Joan Rivers: One More Legacy

By: | October 16, 2014 • 2 min read
Jeff Driver is the Chief Risk Officer- Stanford University Medical Center and the Chief Executive Officer - The Risk Authority, LLC. He can be reached at jdriver@theriskauthority.com.

This is the second of a two-part Risk Insider post on the death of Joan Rivers.

Over a month has passed since the death of Joan Rivers. Still, a full public explanation of the circumstances and cause of her demise has not surfaced.

Due to federal and state privacy laws, those details may never be revealed, just as we are not privy to most personal medical outcomes. Nor should we be from a medical privacy perspective.

Even when court cases are litigated or settled, most often the public is not informed of the result, or if it is, national attention soon shifts to other pressing issues of the day, and focus is lost in the blink-of-an-eye news cycle of our times.

Indeed, the traditional and social media rush to judgment did not wait long as a forensic evaluation proved inconclusive, and public health and safety regulatory reviews crawled along.

Within hours following the initial event, allegations of medical error, unprofessional physician conduct (search for “selfie” with Rivers under anesthesia), unauthorized physician medical practice at the clinic, faulty clinic administration, and medical treatment exceeding the patient’s consent began swirling over the airwaves and Internet.

Reactions such as these are dangerous as they unduly undermine and erode public confidence in a world-class medical system, and contribute to the defensive practice of medicine that significantly runs up the costs of health care for everyone.

Even before many facts were verified or discovered, accusations were commingled in confusion with words and phrases begging, “What ‘killed’ Joan Rivers?”

Worse, the media launched personal attacks and vilified some of the medical professionals involved. In social media’s diversity of public commentary, some even threatened some of the medical professionals involved.

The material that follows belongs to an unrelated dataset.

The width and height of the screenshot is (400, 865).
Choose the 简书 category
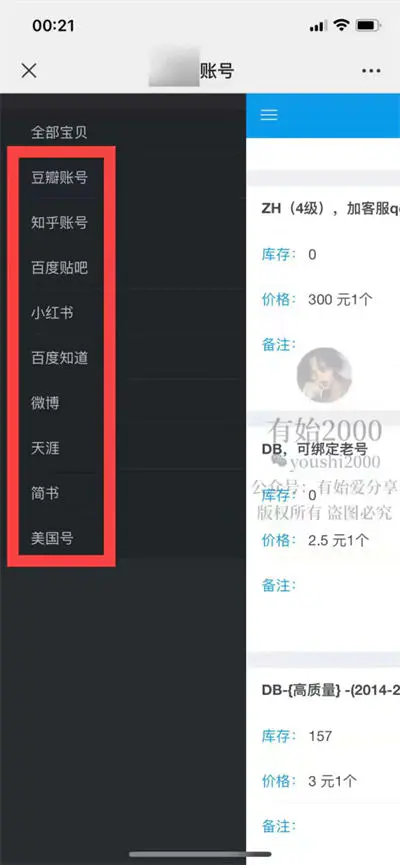45,494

Reactions such as these are dangerous as they unduly undermine and erode public confidence in a world-class medical system, and contribute to the defensive practice of medicine that significantly runs up the costs of health care for everyone.

The risk management and medical communities must do everything we can to counteract the perception that unexpected medical outcomes automatically equate to medical errors or the unsafe practice of medicine.

We must combat the human impulse to shame and blame that is now coupled with a modern trend of rush to judgment in a flash-mob, instantaneous, anything-goes traditional and social media culture.

Simultaneously, however, we must also acknowledge and speak publicly and individually of our innate human imperfections, even those of our medical professionals, and learn from medical errors when they do occur so that they can be prevented in the future as we strive to ensure that no patient ever suffers or dies from a medical error.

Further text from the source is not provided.